FROM HOUSING AS A VERB TO HOUSING AS A PRODUCT. CONTEMPORARY TENDENCIES IN HISPANOAMERICAN METROPOLITAN REGIONS – A FOCUS ON LIMA AND MADRID

ABSTRACT

The production of housing, beyond its role as a primary response to the human right of dwelling and provision of human shelter and welfare, has gradually shifted towards being a synonym of the capitalization of land, and of profitability and speculation in metropolitan regions worldwide.

Only half a century ago, in Spanish post civil-war contexts, the (silenced) informal production of housing on the one side and the state-driven provision of mass housing in growing metropolises like Barcelona or Madrid on the other side responded to a massive demand.

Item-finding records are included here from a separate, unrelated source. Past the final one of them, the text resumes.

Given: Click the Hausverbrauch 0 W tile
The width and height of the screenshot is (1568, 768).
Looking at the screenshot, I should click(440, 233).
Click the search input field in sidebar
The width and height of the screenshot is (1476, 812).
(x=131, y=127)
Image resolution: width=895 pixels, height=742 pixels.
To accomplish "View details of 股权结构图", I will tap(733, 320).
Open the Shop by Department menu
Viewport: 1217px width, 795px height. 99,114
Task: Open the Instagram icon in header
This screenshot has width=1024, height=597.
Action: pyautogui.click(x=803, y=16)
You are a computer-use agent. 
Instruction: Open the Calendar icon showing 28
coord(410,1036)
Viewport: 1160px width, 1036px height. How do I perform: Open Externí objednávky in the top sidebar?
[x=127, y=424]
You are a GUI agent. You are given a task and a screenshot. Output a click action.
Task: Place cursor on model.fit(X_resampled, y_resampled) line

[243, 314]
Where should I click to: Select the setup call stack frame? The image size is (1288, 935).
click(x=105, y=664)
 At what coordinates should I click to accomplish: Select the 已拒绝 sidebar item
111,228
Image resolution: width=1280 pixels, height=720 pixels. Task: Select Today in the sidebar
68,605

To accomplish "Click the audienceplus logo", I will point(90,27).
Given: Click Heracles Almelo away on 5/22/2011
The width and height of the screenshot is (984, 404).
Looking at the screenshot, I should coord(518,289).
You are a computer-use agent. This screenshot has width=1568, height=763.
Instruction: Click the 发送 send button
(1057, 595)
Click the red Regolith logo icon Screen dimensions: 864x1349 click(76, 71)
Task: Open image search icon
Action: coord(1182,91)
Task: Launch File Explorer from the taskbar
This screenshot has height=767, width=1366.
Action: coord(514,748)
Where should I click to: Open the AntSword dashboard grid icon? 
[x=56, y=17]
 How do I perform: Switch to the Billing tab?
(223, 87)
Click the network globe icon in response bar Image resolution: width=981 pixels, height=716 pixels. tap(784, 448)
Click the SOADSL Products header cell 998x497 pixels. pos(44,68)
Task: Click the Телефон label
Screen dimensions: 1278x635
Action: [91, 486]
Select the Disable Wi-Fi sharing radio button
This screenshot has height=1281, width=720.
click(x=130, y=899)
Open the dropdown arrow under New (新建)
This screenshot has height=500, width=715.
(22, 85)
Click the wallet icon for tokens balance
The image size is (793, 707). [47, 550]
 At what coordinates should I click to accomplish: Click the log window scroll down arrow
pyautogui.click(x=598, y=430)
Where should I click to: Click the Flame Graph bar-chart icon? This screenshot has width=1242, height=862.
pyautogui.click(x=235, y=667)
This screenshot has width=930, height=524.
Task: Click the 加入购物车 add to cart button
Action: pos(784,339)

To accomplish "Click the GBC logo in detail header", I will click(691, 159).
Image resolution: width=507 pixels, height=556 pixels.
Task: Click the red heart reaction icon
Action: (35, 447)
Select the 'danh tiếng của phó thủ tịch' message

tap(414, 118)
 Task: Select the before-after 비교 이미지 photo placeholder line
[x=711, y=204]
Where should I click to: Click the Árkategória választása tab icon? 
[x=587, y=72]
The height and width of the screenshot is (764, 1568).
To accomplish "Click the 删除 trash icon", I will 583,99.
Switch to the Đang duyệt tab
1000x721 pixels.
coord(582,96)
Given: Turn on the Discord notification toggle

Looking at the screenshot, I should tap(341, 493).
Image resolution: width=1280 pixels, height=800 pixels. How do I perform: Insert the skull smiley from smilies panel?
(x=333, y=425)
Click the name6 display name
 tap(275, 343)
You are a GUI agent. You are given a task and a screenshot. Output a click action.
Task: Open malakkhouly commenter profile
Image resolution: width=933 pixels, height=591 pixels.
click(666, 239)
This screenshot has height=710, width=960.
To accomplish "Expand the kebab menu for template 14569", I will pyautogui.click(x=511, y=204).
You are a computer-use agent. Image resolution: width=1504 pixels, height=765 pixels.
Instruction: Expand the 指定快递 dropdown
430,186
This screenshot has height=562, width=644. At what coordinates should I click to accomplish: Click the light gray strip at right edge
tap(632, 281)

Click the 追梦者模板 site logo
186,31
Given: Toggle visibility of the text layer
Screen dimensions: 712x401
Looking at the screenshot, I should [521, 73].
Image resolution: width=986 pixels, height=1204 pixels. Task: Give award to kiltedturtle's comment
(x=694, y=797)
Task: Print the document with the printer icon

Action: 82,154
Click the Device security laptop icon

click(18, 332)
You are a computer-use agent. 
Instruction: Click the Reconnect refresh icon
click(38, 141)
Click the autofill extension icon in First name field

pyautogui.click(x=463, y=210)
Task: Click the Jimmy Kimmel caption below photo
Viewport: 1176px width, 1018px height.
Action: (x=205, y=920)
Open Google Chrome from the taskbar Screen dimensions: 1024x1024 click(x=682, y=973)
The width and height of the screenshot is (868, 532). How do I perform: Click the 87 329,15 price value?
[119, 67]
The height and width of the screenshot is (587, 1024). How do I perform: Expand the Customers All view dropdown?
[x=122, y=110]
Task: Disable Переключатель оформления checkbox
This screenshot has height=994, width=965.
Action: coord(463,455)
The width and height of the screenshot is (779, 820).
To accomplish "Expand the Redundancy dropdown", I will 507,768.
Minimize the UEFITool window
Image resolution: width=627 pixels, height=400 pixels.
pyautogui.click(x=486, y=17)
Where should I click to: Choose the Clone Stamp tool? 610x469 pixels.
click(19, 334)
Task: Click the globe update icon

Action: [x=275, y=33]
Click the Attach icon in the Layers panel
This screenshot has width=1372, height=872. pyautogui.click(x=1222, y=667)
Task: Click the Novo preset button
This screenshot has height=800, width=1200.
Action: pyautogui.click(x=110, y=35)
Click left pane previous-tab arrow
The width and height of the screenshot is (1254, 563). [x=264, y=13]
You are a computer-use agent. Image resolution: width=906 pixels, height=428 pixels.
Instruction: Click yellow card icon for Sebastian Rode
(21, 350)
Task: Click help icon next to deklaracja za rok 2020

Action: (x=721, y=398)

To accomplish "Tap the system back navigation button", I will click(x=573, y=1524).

During that same period, the British architect John F. C. Turner studied informal housing production and strategies of selforganization in Peru, also in a demand-responding context, which led him to finally write his article “Housing as a verb” (in: Freedom to Build, New York, 1972), where housing is described as a process and an activity that corresponds to the real needs of its inhabitants in each step of their personal biography and development. At the turn to the 21st century, Spanish major urban agglomerations have shifted from a necessity-driven housing production towards merely speculation-driven dynamics, disconnected from real needs and a human-oriented urban development. In a contemporary context and as a consequence of the global financial crisis, those housing complexes built as pure products have become underutilized and even inaccessible products to possible users and have, as such, completely transformed the perception of housing production. Meanwhile, Latin American cities reinvent new mechanisms and policies of mass housing production, still in order to respond to an existing demand, but neglecting any participatory achievements of a past half-century, and are gradually evening the path towards adopting similar speculative tendencies in a post-colonial context.

The paper claims for a contemporary (re)definition of housing as a verb and an activity and defines both forms of urban activisms and manifestations of urban memory as motors to achieve a reorientation of housing policies in contemporary Hispano-American contexts.